Matsuo was part of a group led by Pastor Brad Booye of the Kalaheo Missionary Church who has been taking groups to Mexico to build homes for the past three years.
“The families live in cardboard houses,” Booye, who started taking house-building expeditions 15 years ago through a church in Oregon. “The houses are not big, measuring 20 feet by 15 feet when completed. During last year’s build, we could see the impact of our efforts because one of the houses took care of 14 people, including a handicapped daughter.”
Booye said the excitement demonstrated by the people receiving the houses is indescribable.
“They get so excited to see the van containing people from America coming,” Booye said. “That excitement is contagious as the builders become excited.”
Matsuo said the homes are not fancy, resembling houses from the plantation era.
“But, they’re made of cardboard,” she said. “They don’t have any water, or electricity. People have to buy water from a tanker that comes through. We also built an el banio, or bathroom, that came with the kit. It is also cardboard, but it provides some privacy and protection when people need to go to the bathroom which is basically, a hole in the ground. The house also comes with a bath house, but there is no running water — just a place where people can have some privacy when they shower. For young people, seeing how these people live makes them appreciate what they have.”
Booye is leaving with a group of 22 people in July to build more houses in Mexico.
She said they plan on visiting with the family of 14 people they built for last year. They leave on July 11 for a 10-day trip and plan to build another two homes.
”Our people get excited by seeing how their help impacts other people, and when they return, they get excited about reaching out to help their own community,” Booye said.
Bette Kobayashi is one of those people.
Kobayashi and her group of ladies who meet once a month at the Kalaheo Missionary Church, are lending a hand by hosting a craft fair highlighted by items the group has sewn, including quilts.
The craft fair will be held on May 6 from 9 a.m. to 1 p.m. in the Kalaheo Missionary Church Fellowship Room, and then on May 7 from before the Sunday service, and following the Sunday service which ends after 10 a.m.
“We want everything to sell,” Kobayashi said.
Proceeds will benefit Pastor Booye’s group.
She said the weekend is perfect for shopping because it is the Mother’s Day weekend.

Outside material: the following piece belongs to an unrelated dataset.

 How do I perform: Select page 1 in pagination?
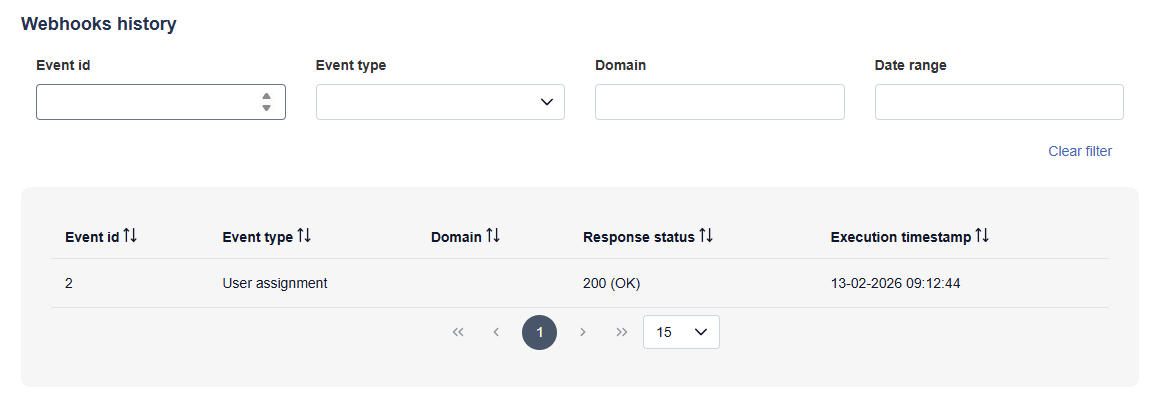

Additional groups from the church have volunteered food for the craft fair, and the church’s Coffee Bar will also be open to serve beverages and smoothies.
Kobayashi said it has been 16 years since she retired as a teacher.
“When we reached retirement age, we were afraid we would lose contact with each other because we come from all over the island,” Kobayashi said. “We decided we would get together and learn together, sewing for people. It keeps us young.”